Navigation Pointe, a Los Angeles, California based venture capital firm advancing startup companies in the Technology, Media and Entertainment converged ecosystem has established its presence in the marketplace and is now working with investors and entrepreneurs.

At Navigation Pointe, we look to invest in those “perfect storm” companies. Those with, a great team, a great product and a great deal. We’ll leave the discussion of what comprises a great product and a great team for another post, but here’s rational behind what constitutes our version of a great deal.

It all centers around Return on Investment, or ROI. The higher the ROI the better the investment – brilliant, eh?

Now for some details. Lets start with the definition of ROI as presented at (one of my favorite resource sites).

Return On Investment (ROI)

For this conversation, lets focus on gains exclusively from a sale and forgo a discussion on ROI from cash flow. Not that it’s irrelevant or infeasible, just that early stage investments are generally more exit strategy centric.

So for an example, assume a $500k investment in a company with a $600k pre money that professes to have an exit plan that will garner a $5m sale in 5 years. The investor ROI on this is 355%.

[Gain = $5m *$500k/$1.1m] –  [Cost = $500k] / [Cost = $500k]

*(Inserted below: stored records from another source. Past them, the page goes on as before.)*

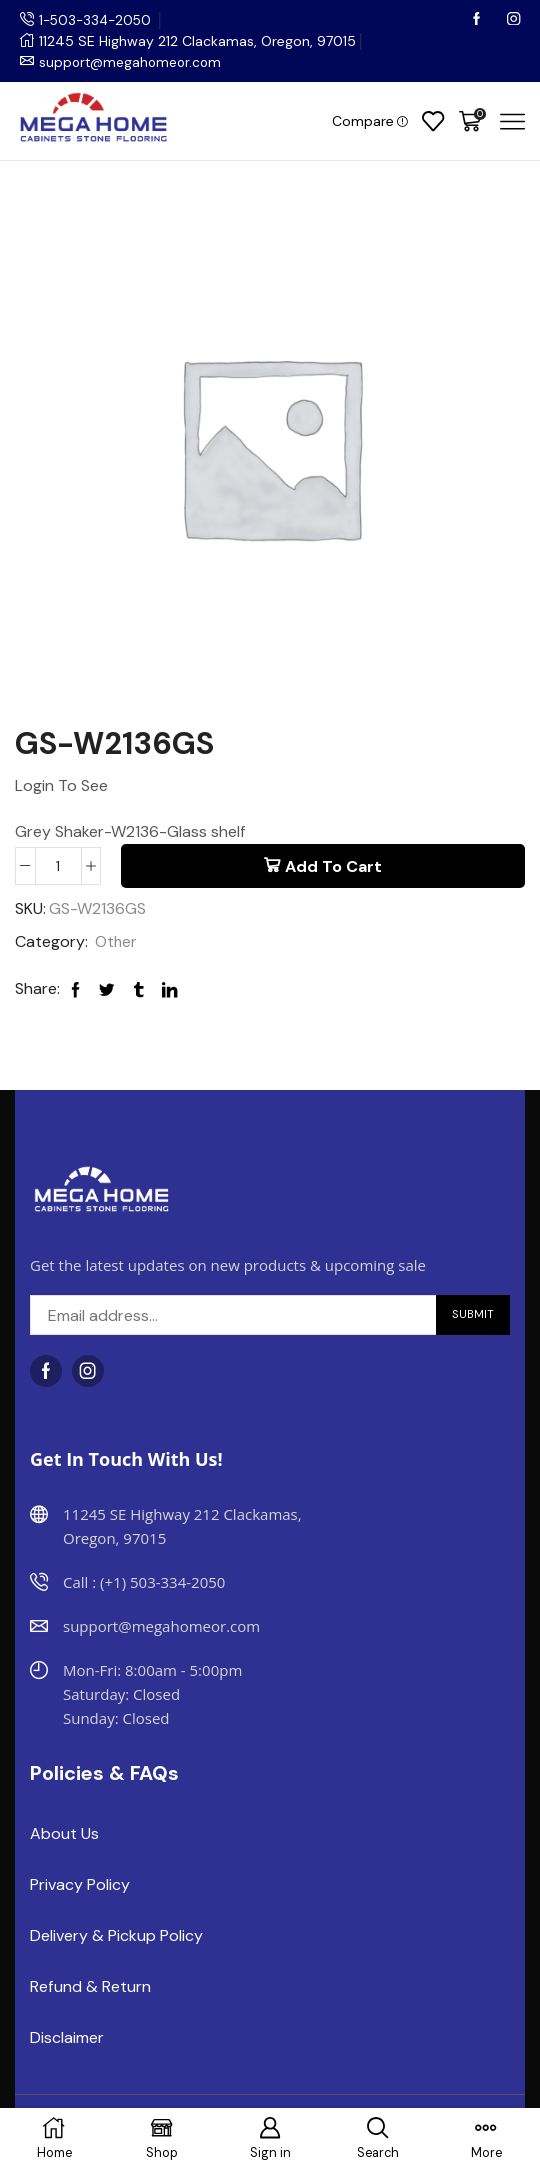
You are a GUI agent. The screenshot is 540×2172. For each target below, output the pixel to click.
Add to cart (333, 866)
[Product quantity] (58, 866)
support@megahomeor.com (133, 62)
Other (116, 942)
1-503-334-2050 (98, 20)
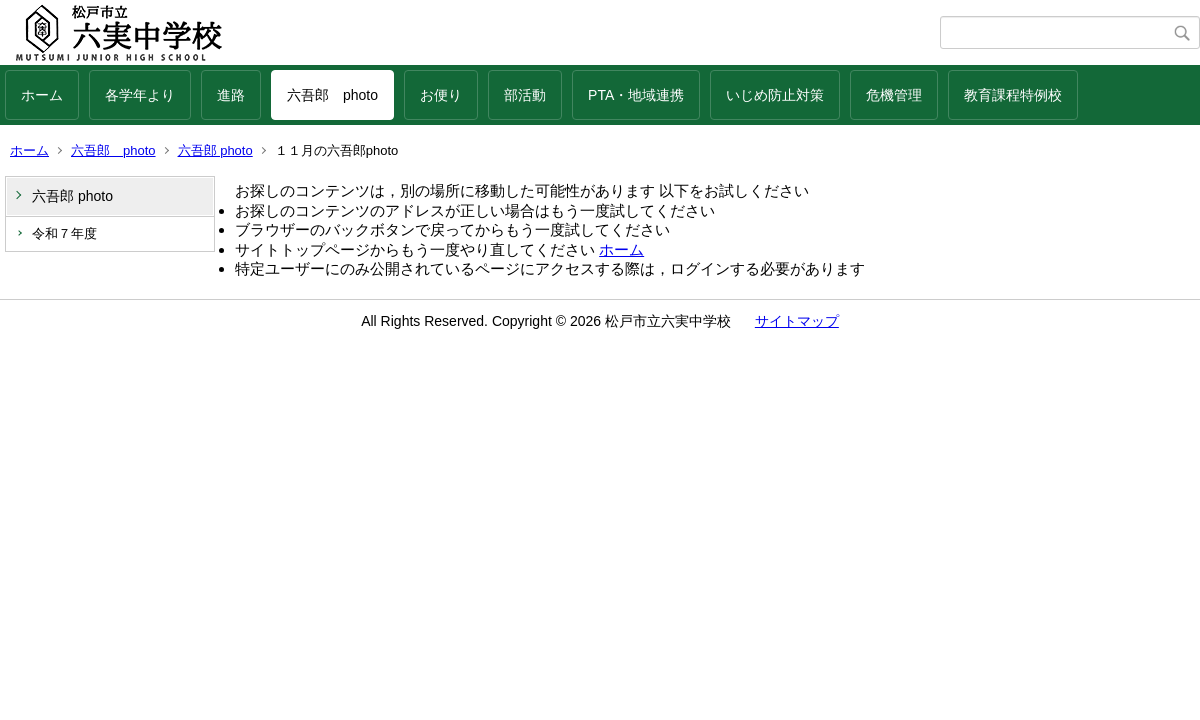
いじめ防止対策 (775, 95)
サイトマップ (797, 321)
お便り (441, 95)
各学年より (140, 95)
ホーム (42, 95)
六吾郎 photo (332, 95)
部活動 (525, 95)
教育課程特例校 (1013, 95)
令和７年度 (64, 233)
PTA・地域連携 (636, 95)
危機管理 (894, 95)
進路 (231, 95)
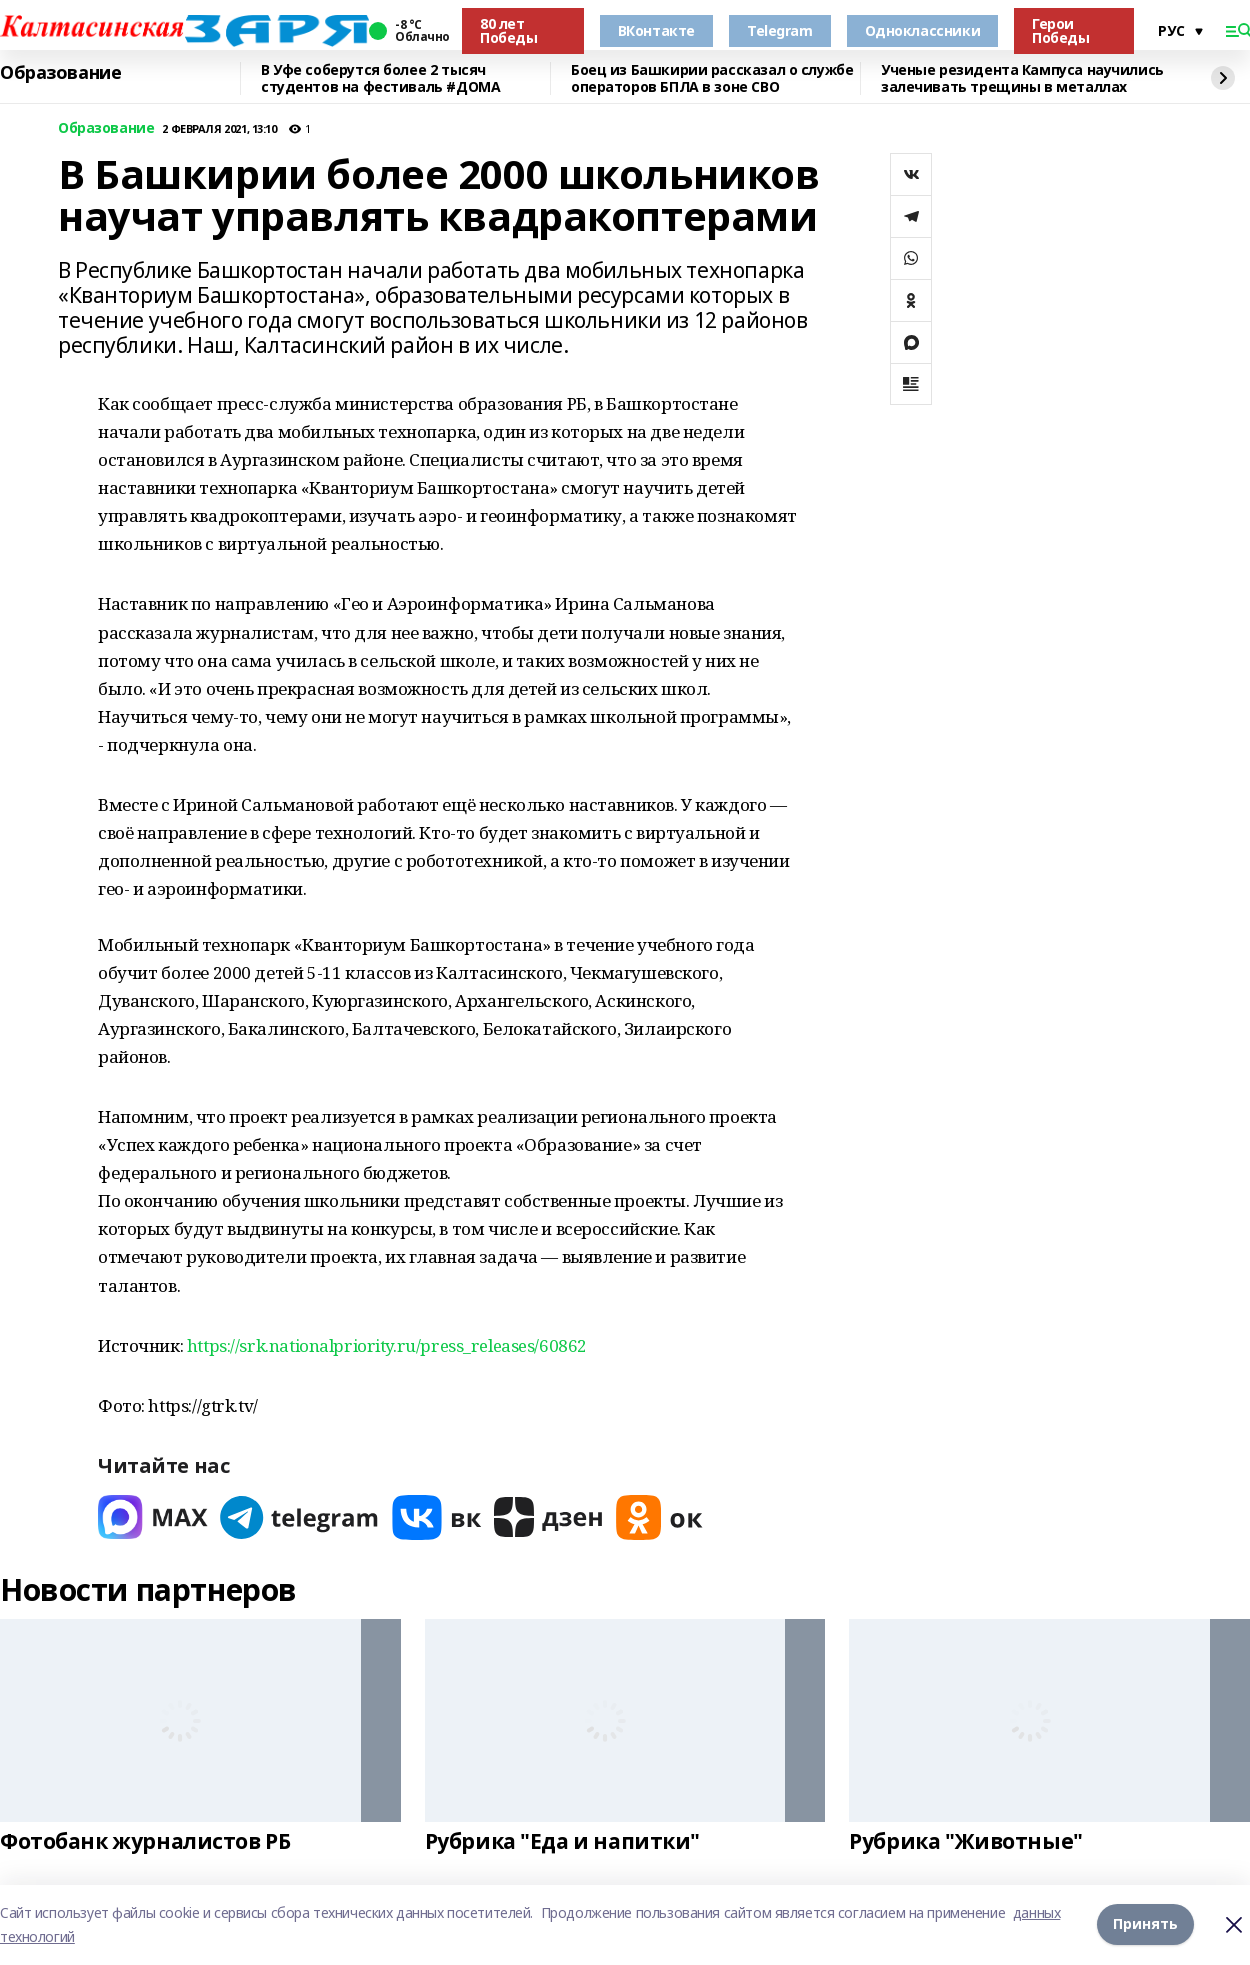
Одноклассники (923, 30)
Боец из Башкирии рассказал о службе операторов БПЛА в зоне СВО (712, 78)
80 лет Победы (508, 30)
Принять (1145, 1924)
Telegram (780, 30)
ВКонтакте (656, 30)
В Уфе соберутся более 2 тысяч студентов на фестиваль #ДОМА (380, 78)
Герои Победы (1060, 30)
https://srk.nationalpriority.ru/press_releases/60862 (387, 1345)
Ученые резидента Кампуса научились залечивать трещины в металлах (1022, 78)
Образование (60, 73)
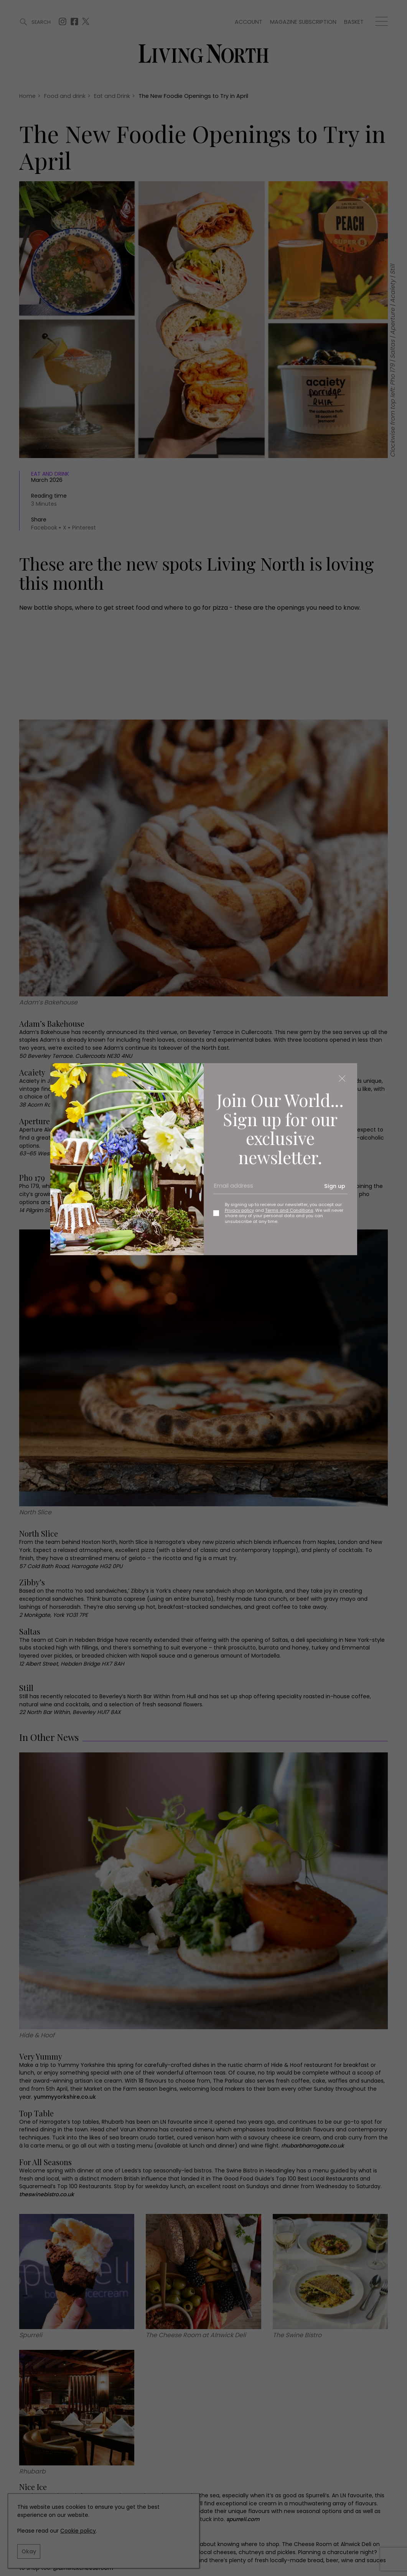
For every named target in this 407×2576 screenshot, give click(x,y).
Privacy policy (239, 1210)
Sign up (334, 1186)
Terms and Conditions (289, 1210)
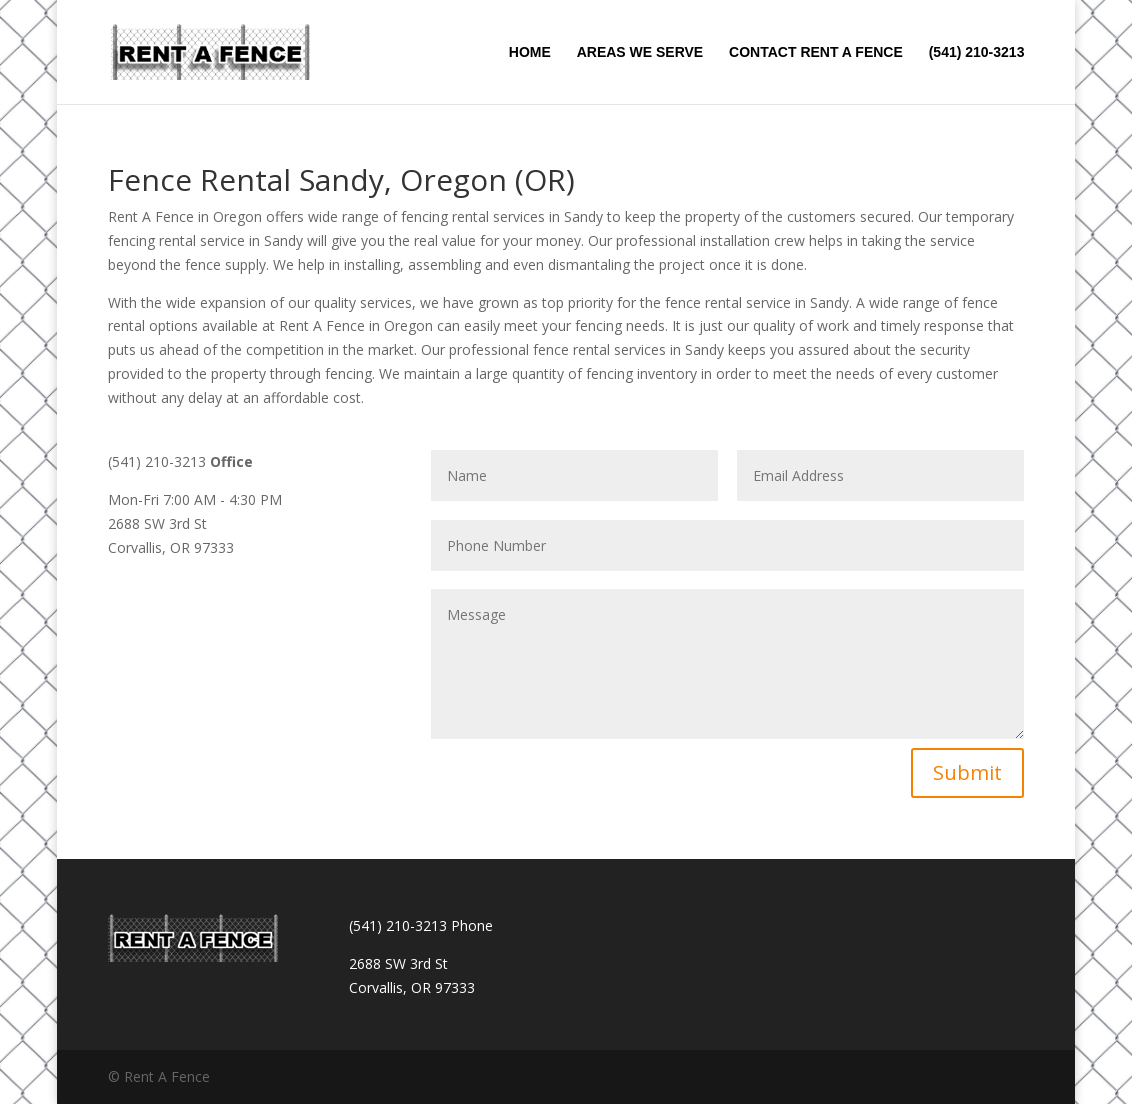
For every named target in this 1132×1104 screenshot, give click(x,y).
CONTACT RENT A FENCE (816, 52)
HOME (530, 52)
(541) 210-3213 (977, 52)
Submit (967, 772)
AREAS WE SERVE (640, 52)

The gain divided by the cost of the investment is often referred to as the multiple. In this case 4.55.

Typically, the “multiple” is referenced more than ROI in Investor presentations. Since they are derived from the same parameters, they are synonymous.

Two other statistics that also come up are Net Present Value (NPV) and Internal Rate of Return (IRR).

Excel quants will be able to calculate these fairly simply, and in this example come to $828k (at 10%) and 35% respectively. However, from our point of view, really only the multiple is necessary. We assume an average five-year time horizon, but realize that three to seven years are plausible extremes.  As well, all these numbers are all based on a rather large set of assumptions. That’s where we’ll turn our attention next.

Assumptions: everyone knows how the game is played. All Entrepreneurs say their projections (from revenue, to expenses to exit values) are conservative. All investors feel they are, at best, an educated guess.  Investors know that endeavors take longer and cost more.  Generally, it all nets out.

We are looking for the Entrepreneur to lay out three of different scenarios – best case, worst case and expected case – with the parameters and assumptions clearly articulated. If we can buy into a plausible scenario where the exit is approximately a 10x multiple in 5 years then you’ve got our attention.  We’ll continue the conversation!

In the above example, you’d have to lay out your case as to why your company will be bought for $10m – not $5m – in 5 years.  As Investors, we understand that 5 years out is an eternity for an early stage company, and the scenario has a better chance of being wrong than right, but we need to know the Entrepreneur has thought through the process and that the scenario is realistic. Sure there’ll be adjustments, course corrections and outright changes (aka “pivots”) to the business model, but the end goal is still a high ROI and we need to know the company understands that perspective.

In the financial part of a pitch, we’re also looking at the company’s validation points. From inkling to viability, the list of validation points includes:

·      idea – is this all the company has at the moment
·      beta – is there a proof of concept to show customers – is someone using the product
·      sales – have the customers agreed the product has value
·      gross margin – can the company make the product for less than its sold for
·      operating profit – can sales cover the cost of doing business
·      positive cash flow – a going concern

If the company can present a timeline showing each of these milestones, or at least the ones that get it to the exit point, the story becomes much more plausible.

Since an investor is focused on multiples, the implication to valuation now becomes clear. All else being equal, the lower the valuation the higher the (potential) multiple. Using the example above, if the pre money were $1m instead of $600k, the multiple drops to 1. At a $10m exit, the multiple equals 9

Again, for us transparency, plausibility and clear assumptions are most critical to persuading.